The sparsity of attention to foreign affairs in the State of the Union Address continues an unhealthy trend in U.S. politics over the past several years. A similar lack of interest was evident during the 2020 presidential election campaign. Very little attention was paid to foreign policy in the televised debates among the aspiring candidates for the Democratic Party’s nomination. The neglect reached its peak during the debate held just days before Nevada’s presidential caucuses, in February 2020, when the five moderators, including NBC Television heavyweights Chuck Todd and Lester Holt, failed to ask the presidential aspirants even one question on that topic. Daniel Larison, at the time a senior editor at the American Conservative, noted that “it is common for presidential debates to skimp on covering these issues, but it has been a long while since there have been no questions about it.”
It didn’t get much better during the general election campaign. Debate organizers spurned the efforts of Donald Trump’s campaign to have the final debate focus on foreign policy. As a result, that debate was largely a rehash of exchanges on domestic policy issues, such as health care, crime, and social tensions, which had dominated the first debate.
Perhaps more worrisome than the apparent growing indifference of U.S. policymakers and the general public to most developments in the international arena is the confrontational, militarized perspective on the small set of issues that is receiving attention. The brief section in Biden’s latest State of the Union address dealing with Russia was devoted almost entirely to the ongoing war between Russia and Ukraine. While that conflict is understandably a matter of great concern, there are other issues in the bilateral relationship that require attention. The unraveling of the bilateral arms control regime, with the demise of both the Intermediate Range Nuclear Forces (INF) Treaty and the Open Skies agreement, is an obvious, alarming situation that must be addressed. Cooperation on arms control was evaporating long before Russia’s February 2022 invasion of Ukraine.
The tone of the president’s comments on relations with Moscow was shrill and utterly uncompromising. “I spoke from this chamber one year ago, just days after Vladimir Putin unleashed his brutal war against Ukraine. A murderous assault, evoking images of the death and destruction Europe suffered in World War II. Putin’s invasion has been a test for the ages. A test for America. A test for the world.” Describing matters in such apocalyptic terms offers little hope for meaningful negotiations to end that terrible war, much less to restore something resembling normal US ties with Russia once the war is over. Instead, such rhetoric contemplates a second Cold War—if not something even worse.

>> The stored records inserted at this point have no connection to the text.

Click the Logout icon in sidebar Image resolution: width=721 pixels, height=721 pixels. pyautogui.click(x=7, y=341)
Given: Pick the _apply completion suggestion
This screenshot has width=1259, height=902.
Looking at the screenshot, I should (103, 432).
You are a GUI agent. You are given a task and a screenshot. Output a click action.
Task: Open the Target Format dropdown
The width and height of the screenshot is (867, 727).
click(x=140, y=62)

The sections on China exhibited a similar narrow, hostile focus. Writing in Responsible Statecraft, analyst Kelley Vlahos commented: “As for China, Biden – clearly lumping it in with the “autocracies” without saying so explicitly – afforded 268 words and a bit of a threat. But again, with no fresh rhetorical approach, even just a few days after his government shot down a Chinese spy balloon and his administration postponed a key meeting between his Secretary of State and his PRC counterpart.” Implicitly referring to the balloon episode, Biden stated that “I am committed to work with China where it can advance American interests and benefit the world. But make no mistake: as we made clear last week, if China threatens our sovereignty, we will act to protect our country. And we did.”

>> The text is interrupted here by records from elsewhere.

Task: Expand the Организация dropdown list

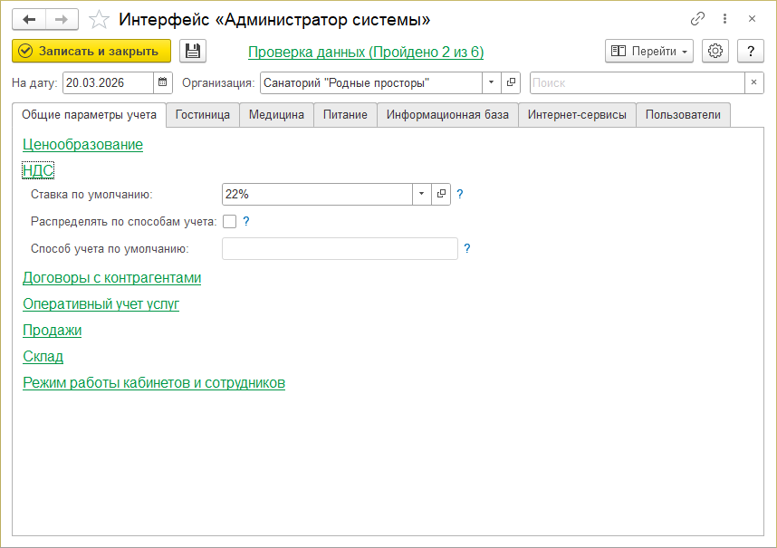Action: (x=491, y=83)
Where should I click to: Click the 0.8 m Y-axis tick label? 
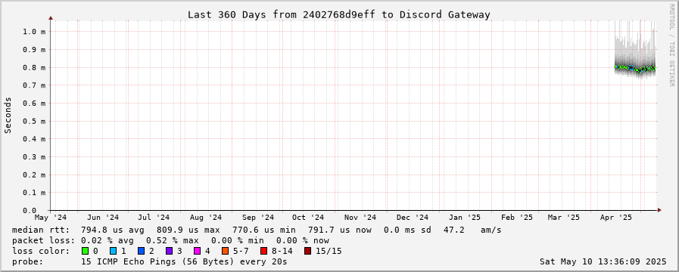click(35, 67)
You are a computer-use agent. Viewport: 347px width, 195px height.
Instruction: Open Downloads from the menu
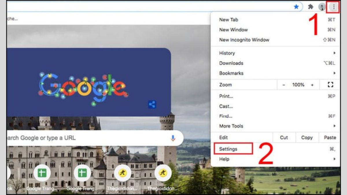231,63
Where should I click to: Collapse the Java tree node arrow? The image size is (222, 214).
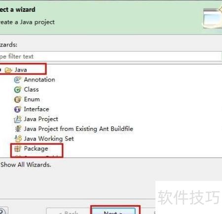coord(0,70)
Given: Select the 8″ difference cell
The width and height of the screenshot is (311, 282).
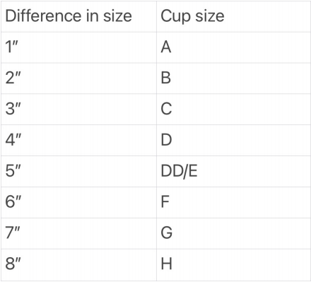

Policies that the Biden administration has adopted suggest that the United States already is waging economic warfare against the PRC. Biden’s own comments on several occasions that Washington has an “obligation” to defend Taiwan are the latest and strongest signs that US leaders also are pursuing a military containment policy directed against China.

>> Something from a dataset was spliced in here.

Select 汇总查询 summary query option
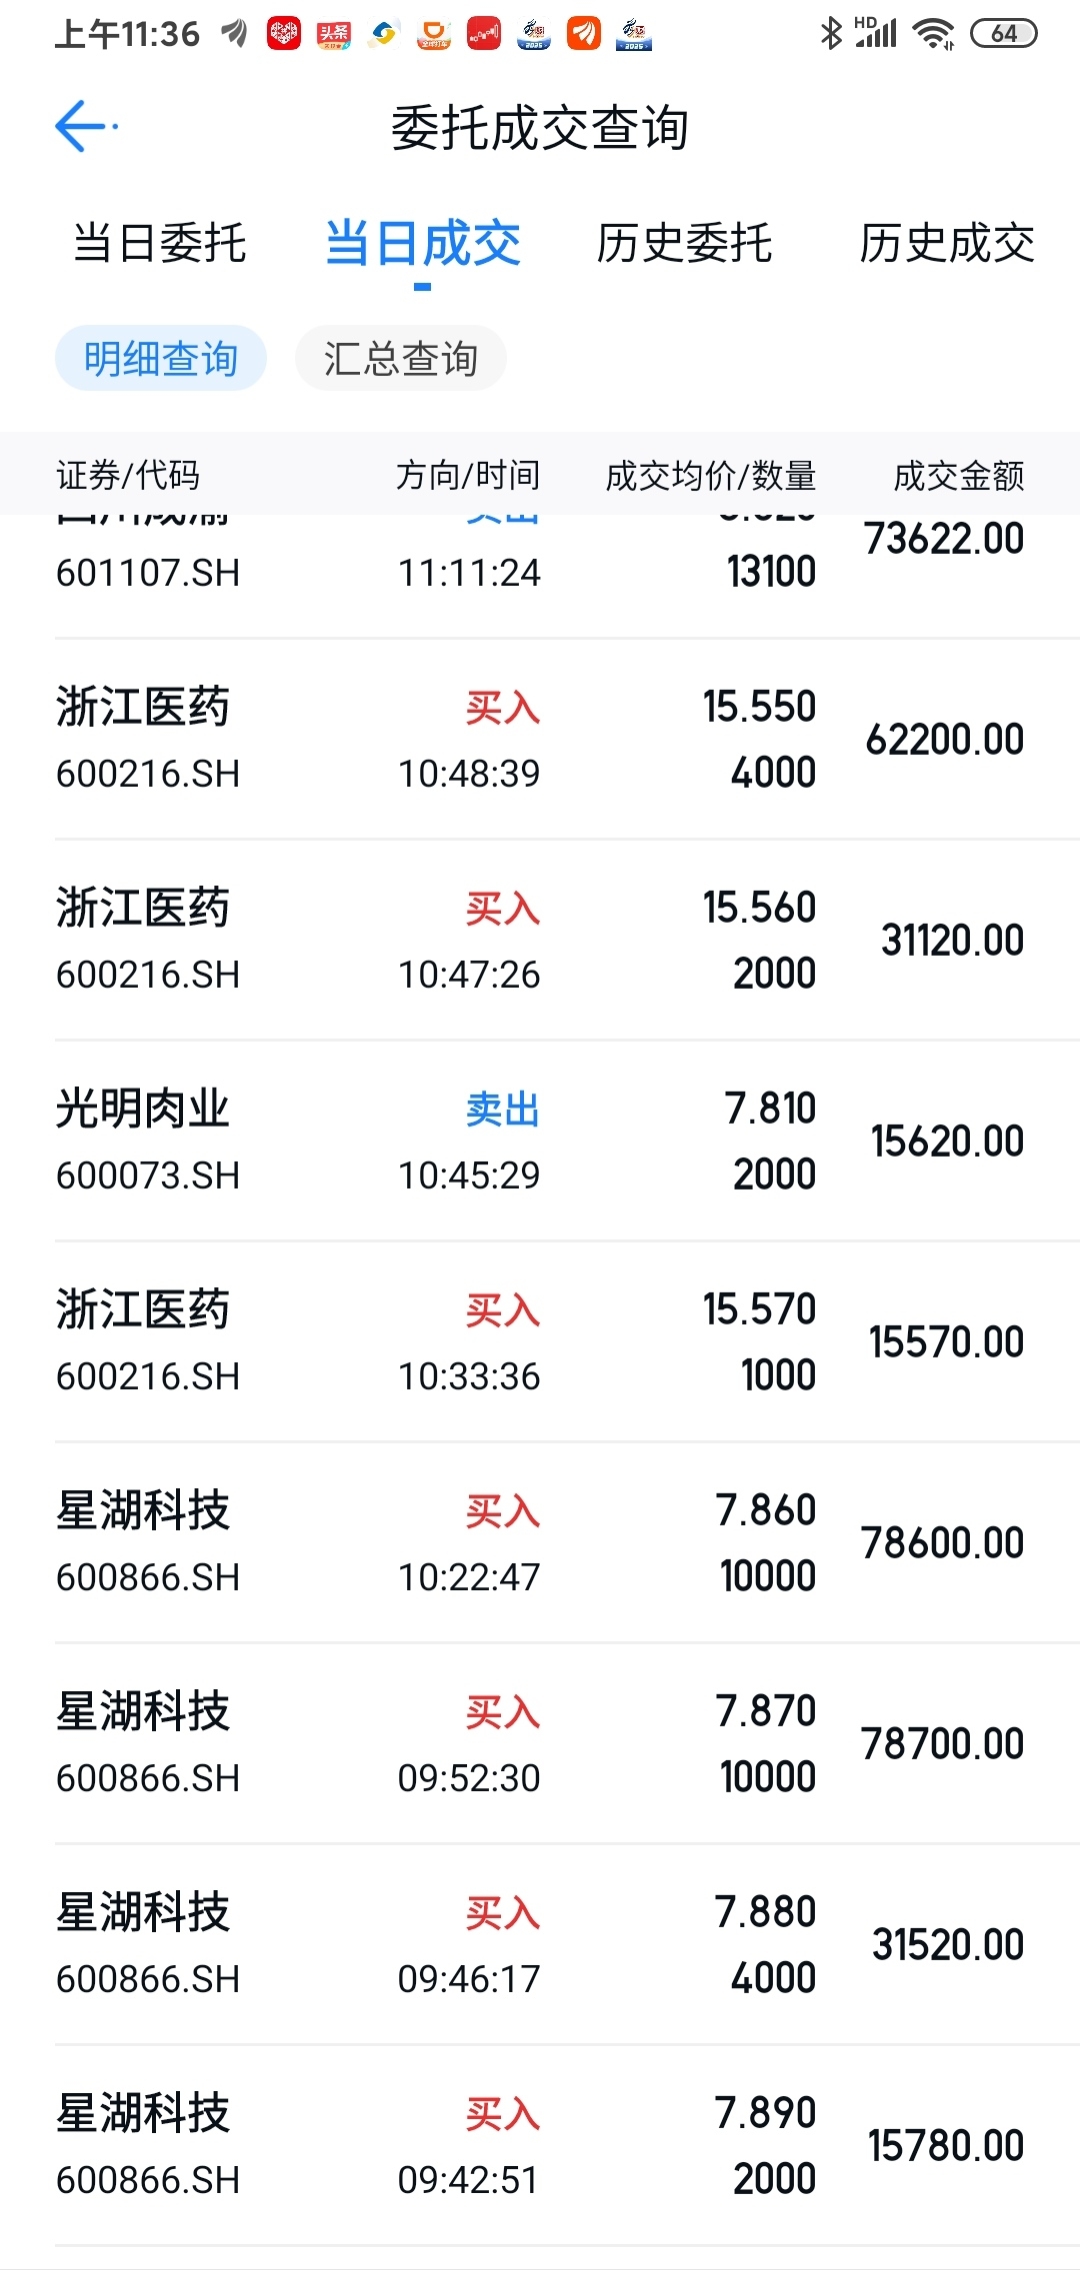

Unfortunately, the increasingly confrontational US stance toward Russia and China is not just a manifestation of the Biden administration’s policies. Indeed, both examples have had strong bipartisan support. Such support is misplaced, since the current approach may become a self-fulfilling prophecy, making both countries outright enemies of the United States when such a tragic outcome could have been avoided. Worse, the clumsy conduct of America’s foreign policy elite appears to be driving Russia and China together in an effort to fend off overbearing US hegemony in their respective regions.
The excessive emphasis on confronting Washington’s great power rivals makes US foreign policy increasingly one-dimensional and sterile. It was stunning to witness the president’s State of the Union Address ignore entire regions of the world, notably Latin America, Africa, and the Middle East. Even democratic Europe seemed to be relevant to the White House only in terms of how it can support the effort to aid Ukraine in that country’s armed struggle against Russia. Yet that concern should be only one component of a complex, interdependent relationship between the United States and its European partners.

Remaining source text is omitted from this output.